[What this task involves] Pick up the blog post on Bluetooth Low Energy and coin cells where it ends, continuing on from its final sentence.

Happy New Year!
Bluetooth Low Energy has come a long way in 2012; there are now multiple smartphone models on the market supporting Bluetooth 4.0 (including APIs), single-mode chips have been on the market for almost 1.5 years and we expect to see a lot of new, exciting Bluetooth 4.0 products to be shown at CES next week.
My prediction for 2012 is that this is going to be the year of Blueooth Low Energy end-products finally hitting the store shelves. By the end of the year, I also expect Bluetooth 4.0 to be a pretty standard feature on new smartphones. In short; it will surely be an exciting year!
On another note, our local rivals over at Nordic Semiconductor started the new year by writing an article on coin cells together with Energizer (http://www.eetimes.com/ContentEETimes/Documents/Schweber/C0924/C0924post.pdf). In my view, it is much more thorough than the short article they published a year ago (I wrote a response to this here: http://e2e.ti.com/blogs_/b/bluetooth_low_energy_blog/archive/2010/11/09/bluetooth-low-energy-and-coin-cells-iii.aspx), and therefore much more interesting.
Their approach is a bit different from the one we used to create our coin cell whitepaper (http://www.ti.com/litv/pdf/swra349); we did all our testing on our own, and tested many different batteries from different manufacturers, while Nordic have cooperated with Energizer, and have more detailed data for their cells. Overall, this means the two articles complement each other well.

[The data]
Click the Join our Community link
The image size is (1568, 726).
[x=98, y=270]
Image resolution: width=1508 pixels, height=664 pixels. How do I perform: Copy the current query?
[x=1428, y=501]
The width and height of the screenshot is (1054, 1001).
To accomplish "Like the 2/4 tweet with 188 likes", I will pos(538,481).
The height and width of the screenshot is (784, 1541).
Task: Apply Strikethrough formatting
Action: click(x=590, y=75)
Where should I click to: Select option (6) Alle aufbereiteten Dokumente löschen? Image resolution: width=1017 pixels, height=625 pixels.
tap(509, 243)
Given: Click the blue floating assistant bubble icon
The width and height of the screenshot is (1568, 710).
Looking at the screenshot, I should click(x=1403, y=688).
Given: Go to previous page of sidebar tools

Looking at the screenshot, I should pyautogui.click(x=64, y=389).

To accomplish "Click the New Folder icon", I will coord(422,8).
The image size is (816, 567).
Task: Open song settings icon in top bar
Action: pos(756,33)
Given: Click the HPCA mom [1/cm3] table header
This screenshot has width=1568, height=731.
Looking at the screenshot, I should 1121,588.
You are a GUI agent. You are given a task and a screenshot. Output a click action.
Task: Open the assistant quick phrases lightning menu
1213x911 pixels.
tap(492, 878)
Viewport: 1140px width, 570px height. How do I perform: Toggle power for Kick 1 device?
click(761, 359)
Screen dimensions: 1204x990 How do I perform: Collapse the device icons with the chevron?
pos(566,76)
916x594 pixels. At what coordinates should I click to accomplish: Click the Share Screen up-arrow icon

[Task answer]
In my opinion, the data from the Nordic article supports our main conclusion: effective capacity of a CR2032 coin cell is pretty much the same in a BLE application, regardless of whether the peak current is 15 mA or 30 mA (Nordic measured 10 mA and 30 mA). Looking at Figure 8 in the Nordic article, you can see that C (30 mA) and D (10 mA) both have around 200 mAh effective capacity. Remember that in our study, we saw 10-20% differences in effective capacity between cells from the same manufacturer and the same manufacturing batch. We didn't test for higher currents, but from the Nordic data, it is obvious that as you get to 50 or 80 mA peaks, the effective capacity of a CR2032 is severly degraded.
But peak current is just part of the picture. We didn't have the time to look at effects of different peak widths and repetition times, but the Nordic article provides some more insight into this. As shown in Figure 4, the battery voltage will continue to drop under a continous load due to chemical effects. These chemical effects can be ignored in typical BLE scenarios, as the peaks are so short (few ms). If the active periods are longer, however, this effect becomes very significant. The reason Bluetooth Low Energy is so well suited to coin cell application is not just about peak current, but also that the active periods are so short. Many other RF protocols have much longer active periods, and this makes them less suited to coin cell operation even if the peak currents were identical.